Aimed primarily at a new generation of Jane Austen fans, some of whom were hooked on Austen’s novels via the Colin Firth video and the Keira Knightley movie, Lost In Austen overturns (well, mangles) some of the most iconic scenes in Pride and Prejudice (novel and filmic adaptations). The Generation-Y target audience—that is, the twenty-somethings more familiar with Harry Potter’s exploits and Star Wars technology than with the complex rituals of Regency social codes—is more likely to see an adaptation first and to read the novel after having been impressed with someone else’s vision of the characters and the settings. Younger viewers understand the mechanism behind the magical door, that is, how a character’s “need” can make the door open upon a different world. Hugo Rifkind, reviewing the first segment of the series for the Times, comments that Lost In Austen is a “stupid, stupid programme” partly because a viewer “has to be stupid enough not to have minded all that crap about the secret door in the shower cubicle.” He has seriously misread the audience for this program. For this generation of viewers, the magical door, the apparition of a night-capped Elizabeth Bennet in Amanda Price’s bathroom, and the vision of a top-hatted Mr. Darcy on a red Hammersmith bus are witty tricks. These Generation-Y viewers don’t worry about anachronistic inconsistencies—how Amanda keeps her hair hennaed, for example, or how Elizabeth knows the word “underthings,” or how chocolate is served along with toast and marmalade at breakfast at Longbourn.6 Lost In Austen sets out to satirize what Claudia Johnson describes as “Janeitism”—a cultish and “self-consciously idolatrous enthusiasm for ‘Jane’”; in addition, the series dissects “the ideas about culture Austen has been thought to represent” (212).

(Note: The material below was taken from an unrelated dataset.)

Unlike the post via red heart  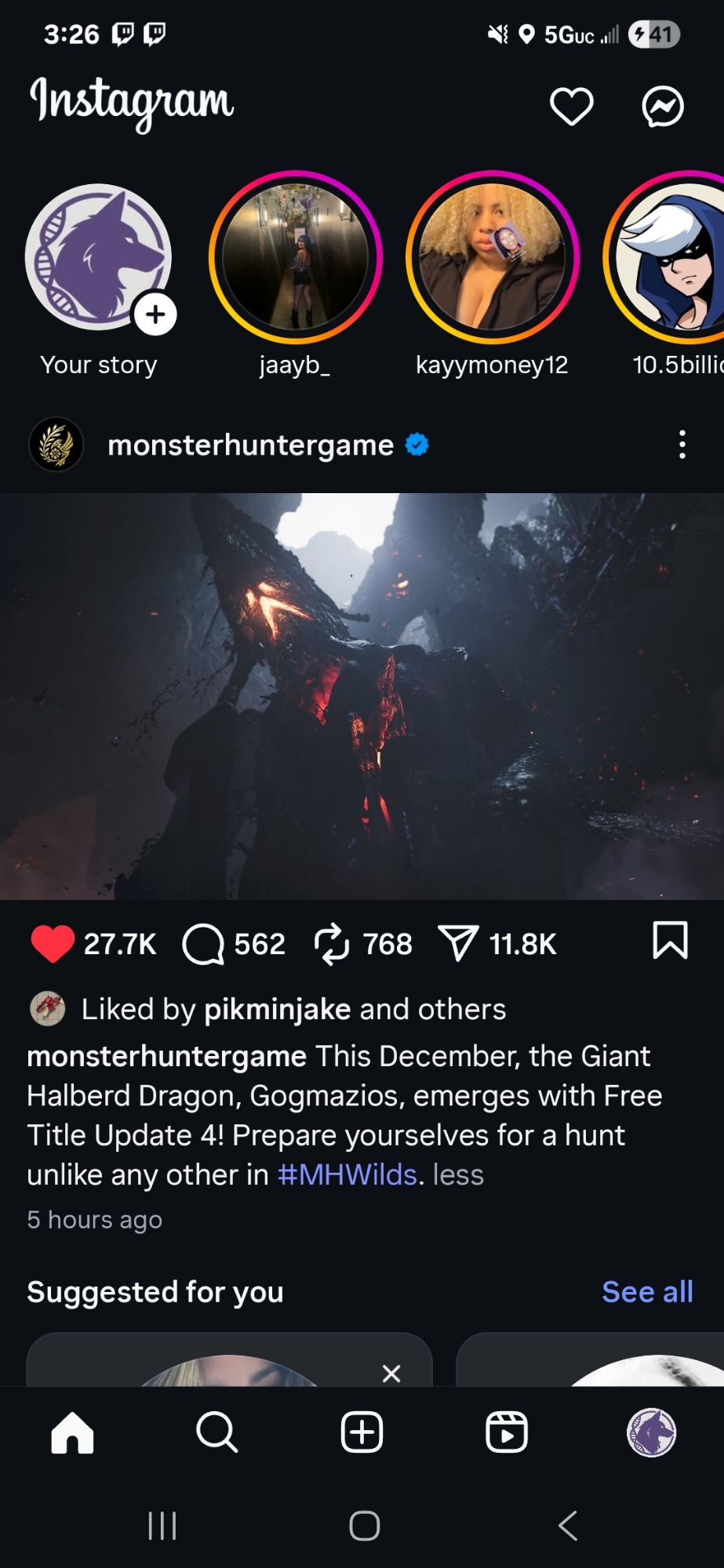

© 2008 ITV/Grenada Television Ltd.
Lost In Austen dismantles iconic moments and motifs that the Heritage film industry has made so compelling. Fitzwilliam Darcy’s/Colin Firth’s plunge into the pond at Pemberley is one of those events, a sexy wet-shirt moment that fans play and replay on video. The episode in Lost In Austen is transformed when Amanda asks Mr. Darcy to “do something” for her. If in the original, as Lisa Hopkins points out, the scene focuses on the “cooling” of “[t]he fever heat of his passion” (118), in this series Darcy takes the plunge as a gift for Amanda; he submerges himself only because she has asked him to do it. When he rises from the ornamental pond like a mythical sea creature (the Creature from the Black Lagoon?), Amanda identifies the confluence of the original Colin Firth iconic scene and the stylized replay as a “postmodern moment.” Postmodern moments filled with anachronistic implausibilities, like Amanda and Darcy falling in love with and marrying each other, are part of the metafictional “gaiety” (Wickham’s word) of the elaborate plot construction of this series. Few academic critics have written about Lost In Austen, but Janet Todd and Linda Bree praise the series for being an adaptation that is different, mainly because the series uses “the novel as a starting-point but want[s] to create something original” rather than an adaptation, and because the
modern heroine, thrown back into the Regency world, is inspired by the Austen industry as much as by Pride and Prejudice. This replicates Jane Austen’s own habits of interacting with other contemporary texts such as the gothic novels in Northanger Abbey, which so obsess the heroine. (44-45)
Amanda obsesses about Pride and Prejudice (even her cell phone rings with the identifiable music from the Colin Firth series), but her obsessions focus on what is missing from her own life: manners, courtesy, grace, and romance. These qualities of a gentler world are absent as well from the lives of Generation-Y bloggers and twitterers.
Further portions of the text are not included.